In 1918, she sold another female nude at the Salon du Petit Palais, and a sculpture called Sleeping Woman was sold in 1923 at the Salon des Tuileries. In 1928, a retrospective of her work was held at the Bernier Gallery, where the State purchased a bronze sculpture of a cow, marking the artist's growing recognition. In 1929, two of her drawings were also purchased by the Musée du Luxembourg, on the recommendation of the National Museums Advisory Committee. She was elected president of the Société Nationale des Beaux-Arts in 1921. As vice-president of the Salon des Indépendants, she encouraged many artists, including Aristide Maillol, René Iché, and Mateo Hernández.

==Later life==
Weakened by "smoker's cancer" in her later years, she abandoned sculpture to devote herself to drawing. She continued to depict animals and female figures in everyday poses. In 1928, she was made a Knight of the Legion of Honour for her work with the Studio of Portrait Masks. In 1932, she founded, with François Pompon, the "Group of Twelve", a collective of twelve painters and sculptors specializing in animal art..
==Death and legacy==
Poupelet died in Talence on 17 October 1932. She was buried in Saint-Paul-Lizonne.

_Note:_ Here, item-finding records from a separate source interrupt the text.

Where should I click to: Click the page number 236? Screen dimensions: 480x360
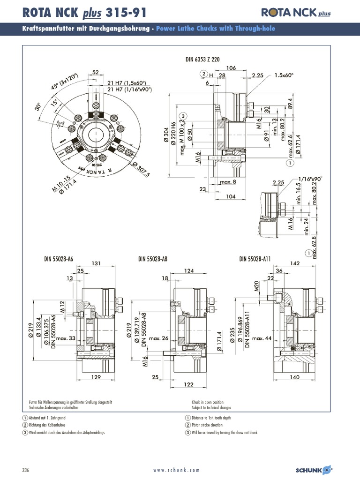pos(26,470)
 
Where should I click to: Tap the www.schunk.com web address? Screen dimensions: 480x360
pos(176,470)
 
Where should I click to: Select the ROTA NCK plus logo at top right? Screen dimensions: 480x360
pos(296,13)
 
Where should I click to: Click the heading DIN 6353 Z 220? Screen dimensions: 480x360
pos(203,60)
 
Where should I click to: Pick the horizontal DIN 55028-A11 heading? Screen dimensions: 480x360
pos(256,259)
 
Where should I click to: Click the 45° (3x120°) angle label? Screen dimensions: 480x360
pos(65,83)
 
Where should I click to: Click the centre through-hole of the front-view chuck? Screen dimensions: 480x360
pos(96,135)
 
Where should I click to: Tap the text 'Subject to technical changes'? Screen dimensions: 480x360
pos(211,408)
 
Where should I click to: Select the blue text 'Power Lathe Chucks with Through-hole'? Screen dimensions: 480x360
pos(215,29)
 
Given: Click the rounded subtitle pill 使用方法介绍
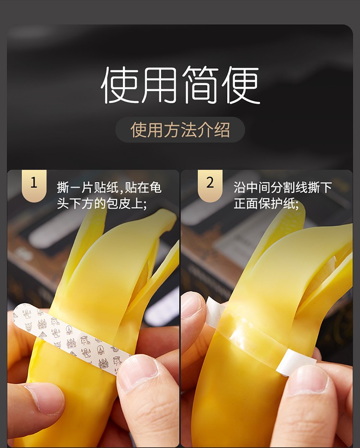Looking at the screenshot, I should point(180,130).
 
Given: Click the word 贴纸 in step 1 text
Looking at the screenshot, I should point(108,188).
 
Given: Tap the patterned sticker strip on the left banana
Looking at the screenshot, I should point(72,336).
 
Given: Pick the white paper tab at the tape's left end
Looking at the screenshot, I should point(215,312).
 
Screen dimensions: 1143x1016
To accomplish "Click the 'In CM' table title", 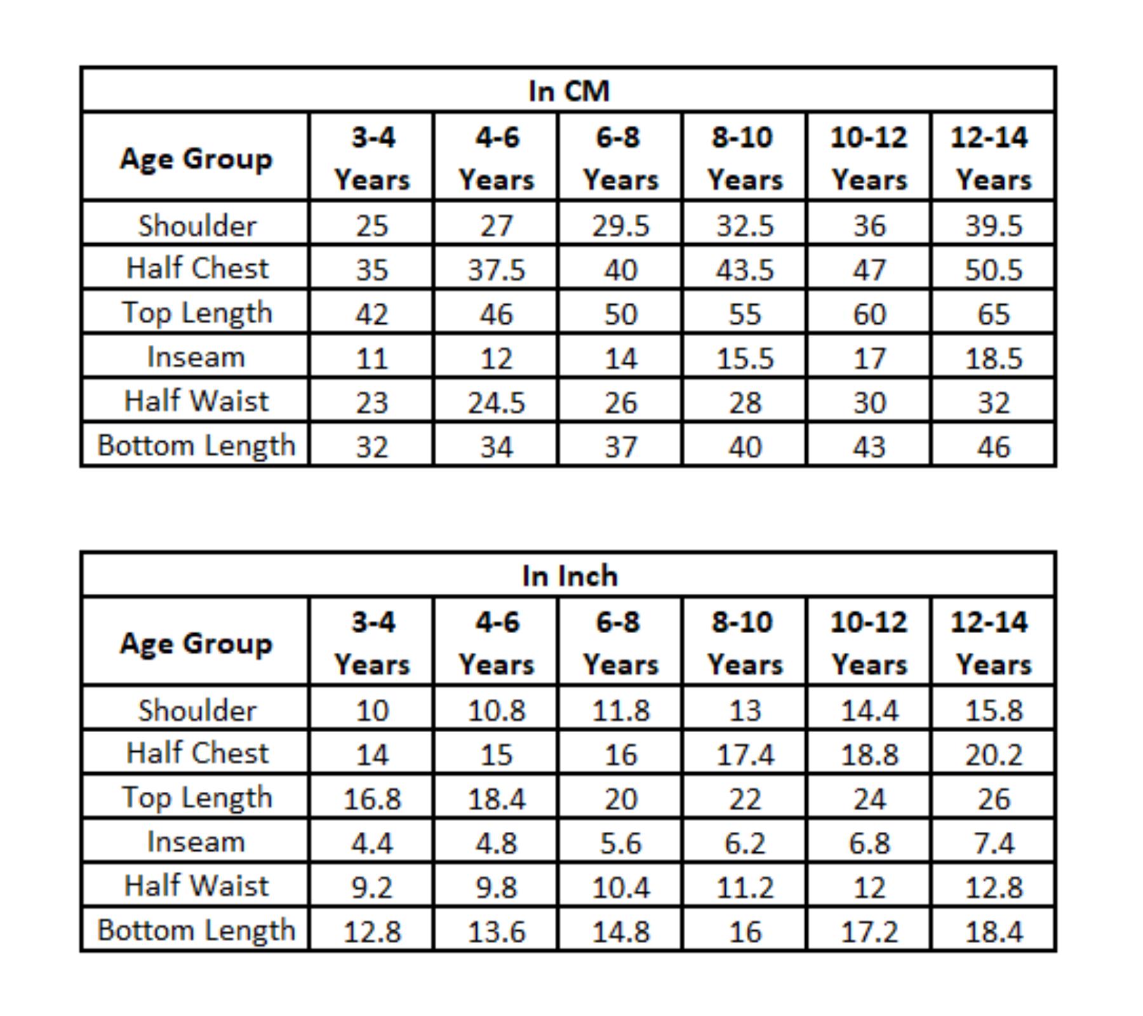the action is pyautogui.click(x=569, y=91).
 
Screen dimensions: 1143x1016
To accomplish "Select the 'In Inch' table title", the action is pyautogui.click(x=570, y=576).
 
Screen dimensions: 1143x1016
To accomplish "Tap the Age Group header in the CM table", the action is pyautogui.click(x=196, y=159).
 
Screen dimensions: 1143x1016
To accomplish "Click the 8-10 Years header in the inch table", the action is pyautogui.click(x=745, y=643).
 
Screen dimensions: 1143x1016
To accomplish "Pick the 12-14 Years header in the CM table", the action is pyautogui.click(x=993, y=158).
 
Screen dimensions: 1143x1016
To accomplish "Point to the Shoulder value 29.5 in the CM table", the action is pyautogui.click(x=620, y=226).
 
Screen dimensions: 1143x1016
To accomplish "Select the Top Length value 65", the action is pyautogui.click(x=993, y=314).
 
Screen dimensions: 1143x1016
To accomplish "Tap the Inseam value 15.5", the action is pyautogui.click(x=745, y=359).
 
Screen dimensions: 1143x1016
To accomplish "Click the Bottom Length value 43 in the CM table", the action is pyautogui.click(x=869, y=447).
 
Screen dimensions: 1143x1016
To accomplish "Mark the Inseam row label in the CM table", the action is pyautogui.click(x=196, y=357).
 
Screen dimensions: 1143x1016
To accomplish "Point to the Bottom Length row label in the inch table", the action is pyautogui.click(x=196, y=931).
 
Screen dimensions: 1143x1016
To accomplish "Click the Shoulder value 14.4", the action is pyautogui.click(x=869, y=711).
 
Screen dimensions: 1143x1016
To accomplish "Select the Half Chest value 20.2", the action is pyautogui.click(x=993, y=755).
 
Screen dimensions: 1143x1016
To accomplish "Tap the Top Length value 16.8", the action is pyautogui.click(x=372, y=799).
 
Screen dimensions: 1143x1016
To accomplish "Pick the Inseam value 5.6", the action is pyautogui.click(x=620, y=843).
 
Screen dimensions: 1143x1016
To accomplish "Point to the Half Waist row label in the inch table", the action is pyautogui.click(x=196, y=886).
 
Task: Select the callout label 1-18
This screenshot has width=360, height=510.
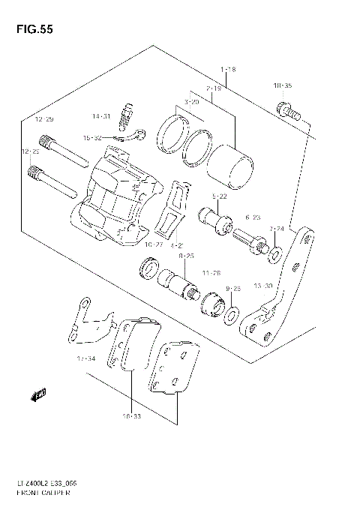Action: point(228,70)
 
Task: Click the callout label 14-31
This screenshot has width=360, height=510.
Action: point(101,116)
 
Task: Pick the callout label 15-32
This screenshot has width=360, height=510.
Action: point(92,138)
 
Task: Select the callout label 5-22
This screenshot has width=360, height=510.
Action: point(220,196)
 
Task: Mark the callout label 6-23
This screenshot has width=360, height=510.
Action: point(253,217)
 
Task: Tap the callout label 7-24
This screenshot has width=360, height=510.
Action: point(277,228)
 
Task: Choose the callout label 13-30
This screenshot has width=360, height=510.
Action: point(263,285)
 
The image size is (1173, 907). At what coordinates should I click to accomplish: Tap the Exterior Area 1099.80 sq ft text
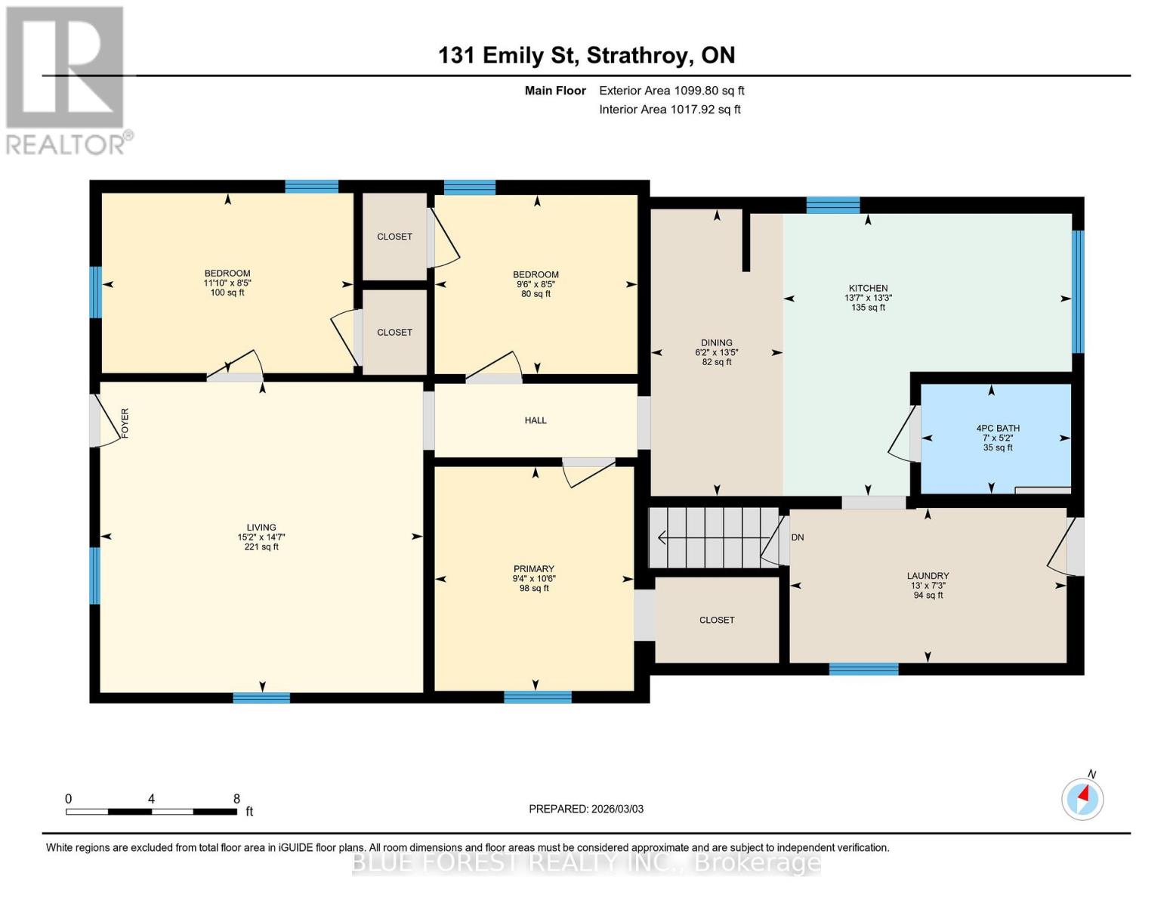[671, 91]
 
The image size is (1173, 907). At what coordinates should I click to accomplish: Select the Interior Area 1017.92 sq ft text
[669, 110]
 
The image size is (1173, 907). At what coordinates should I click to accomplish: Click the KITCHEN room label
[868, 288]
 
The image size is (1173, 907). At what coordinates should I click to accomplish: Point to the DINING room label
[716, 343]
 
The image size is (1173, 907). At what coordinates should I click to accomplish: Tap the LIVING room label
[261, 528]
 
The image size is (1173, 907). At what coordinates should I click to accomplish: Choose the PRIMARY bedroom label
[534, 569]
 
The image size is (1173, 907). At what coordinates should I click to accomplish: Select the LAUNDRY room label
[928, 576]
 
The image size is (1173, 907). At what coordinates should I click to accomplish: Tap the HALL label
[536, 420]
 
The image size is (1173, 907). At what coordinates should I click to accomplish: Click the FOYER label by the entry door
[125, 423]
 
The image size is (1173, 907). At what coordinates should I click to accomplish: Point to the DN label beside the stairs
[798, 537]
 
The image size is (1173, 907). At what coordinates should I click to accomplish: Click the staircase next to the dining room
[714, 537]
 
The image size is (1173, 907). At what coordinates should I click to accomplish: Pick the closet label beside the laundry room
[717, 620]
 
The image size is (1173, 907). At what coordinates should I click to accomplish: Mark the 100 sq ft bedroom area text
[227, 293]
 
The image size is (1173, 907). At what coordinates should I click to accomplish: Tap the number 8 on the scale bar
[236, 799]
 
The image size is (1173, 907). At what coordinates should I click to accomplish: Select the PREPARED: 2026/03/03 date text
[586, 809]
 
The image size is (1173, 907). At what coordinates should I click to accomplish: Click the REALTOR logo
[66, 80]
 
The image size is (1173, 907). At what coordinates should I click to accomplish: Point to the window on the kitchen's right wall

After Poupelet's death in 1932, her sister offered to donate her remaining works to the Louvre Museum. However, a rule stipulated that acquisition of works by the Louvre was not possible until the artist had been dead for a number of years. The works were therefore initially acquired by the Musée du Luxembourg, and a retrospective exhibition was held there in 1935. Some of her work was also exhibited in the retrospective part of Les femmes artistes d'Europe, an exhibition devoted solely to works by women, which was held at the Jeu de Paume in Paris in 1937. The donated works are now part of the collection of the Musée National d'Art Moderne at the Centre Pompidou in Paris. Her work is now also held by museums in Boston, Chicago, Cleveland and New York City, in Prague, and in several regional museums in France.

At least four streets in France bear her name.